** BEGIN Data extract **

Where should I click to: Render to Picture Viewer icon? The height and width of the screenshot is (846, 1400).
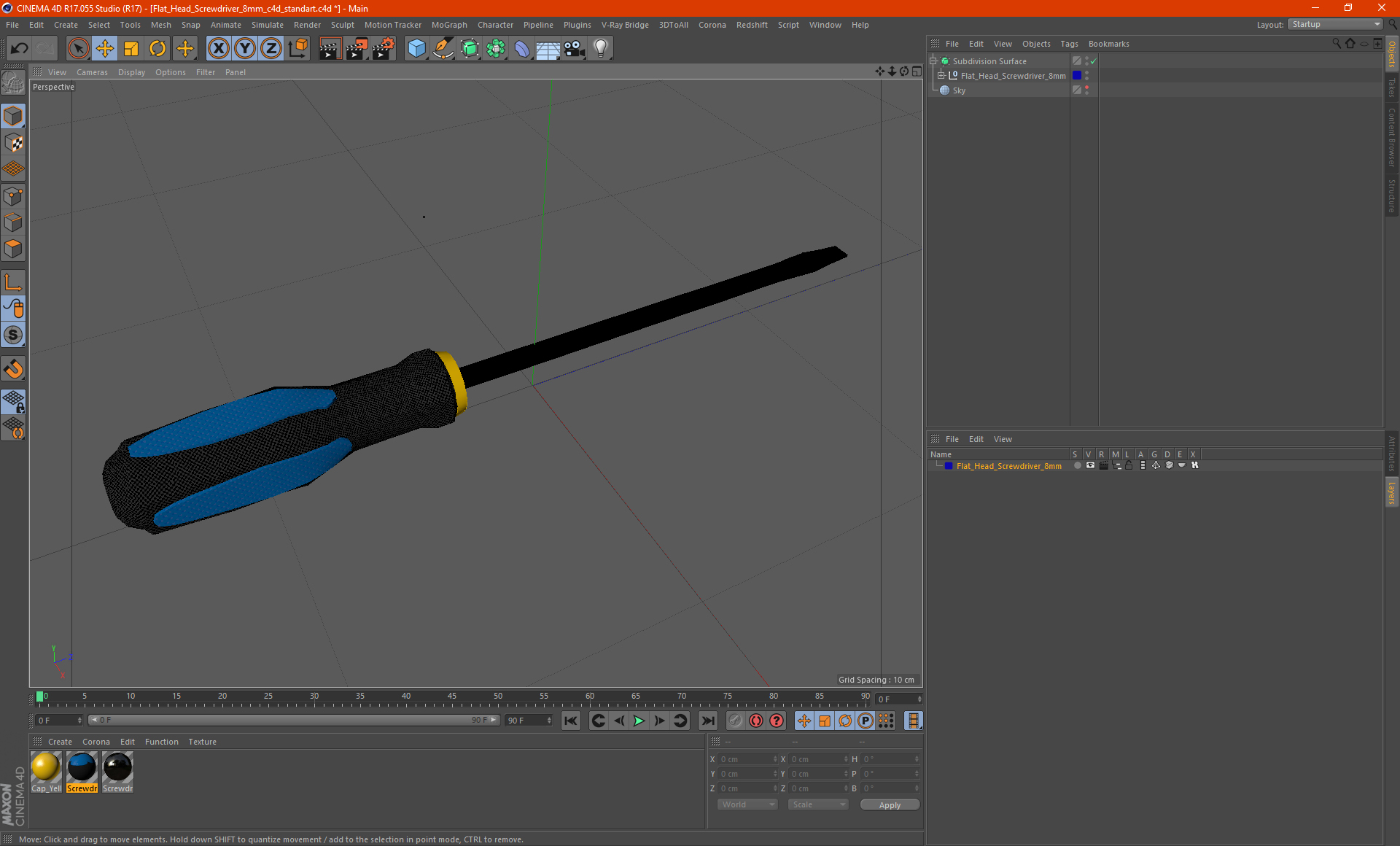357,48
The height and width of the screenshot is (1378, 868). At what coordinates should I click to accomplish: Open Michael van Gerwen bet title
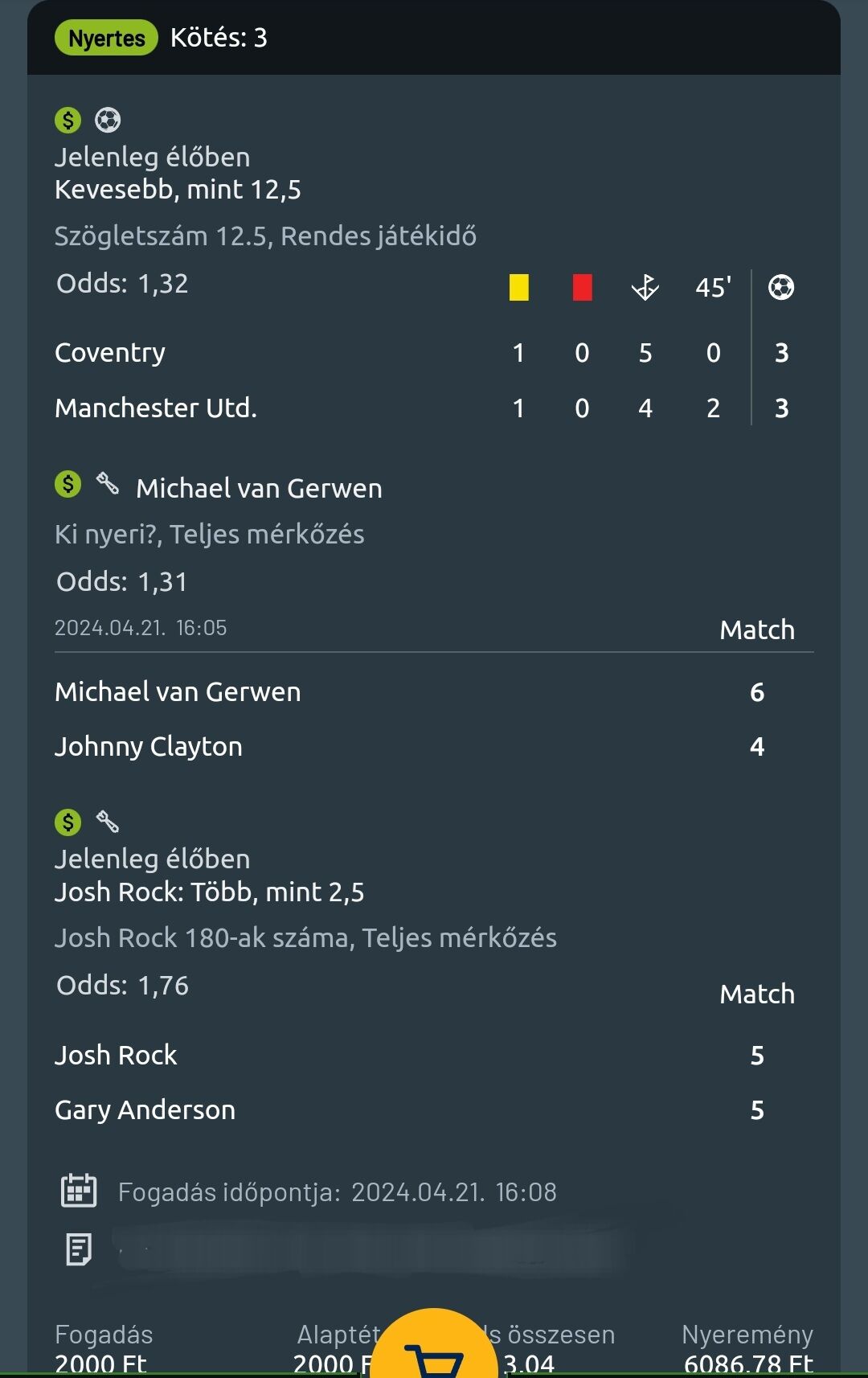259,488
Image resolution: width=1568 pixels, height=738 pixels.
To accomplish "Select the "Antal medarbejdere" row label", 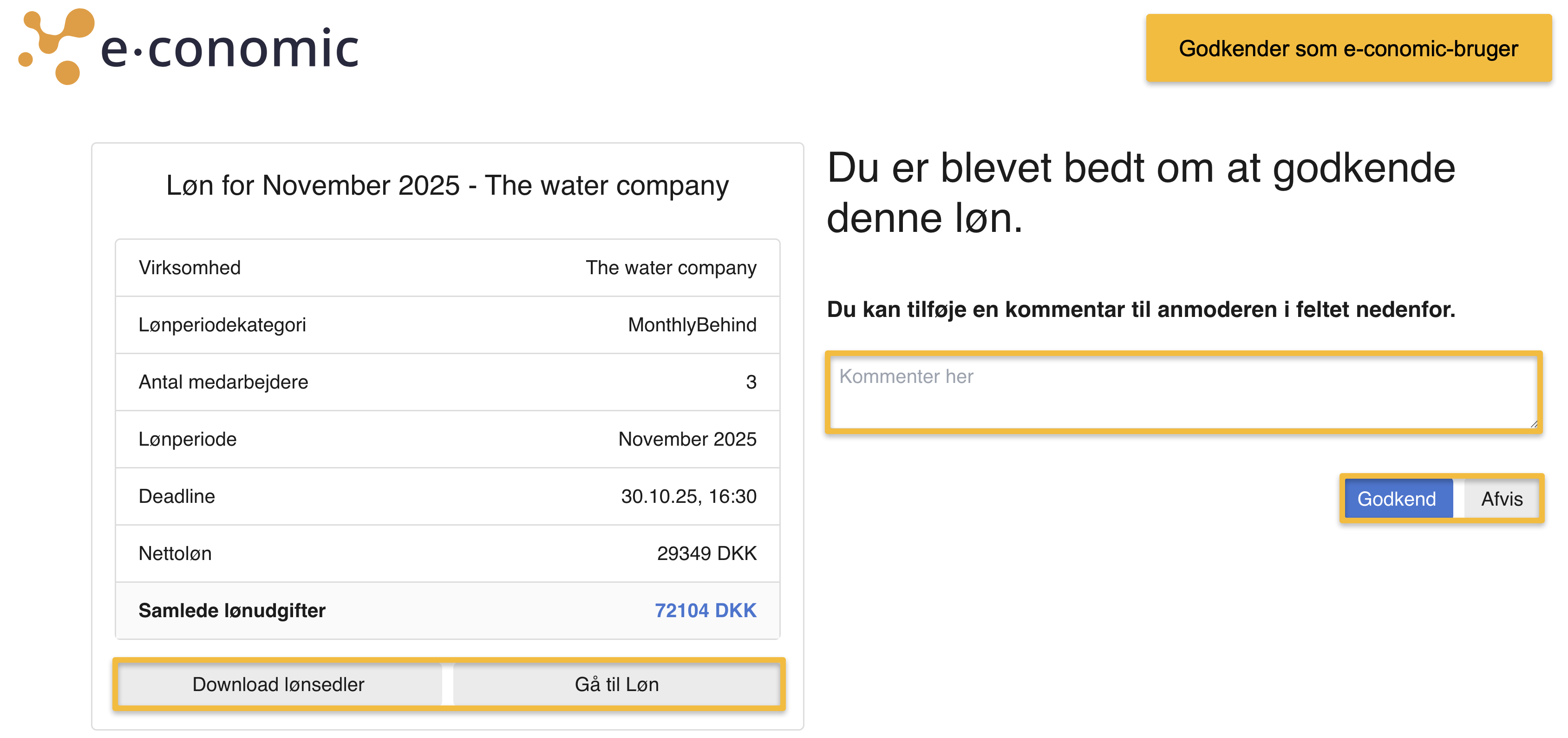I will pyautogui.click(x=223, y=382).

** END Data extract **

■ **Instructions for the task**: Count the lines of the material above that contain the string "width". Reply with the number alone.

■ **Solution to this task**: 3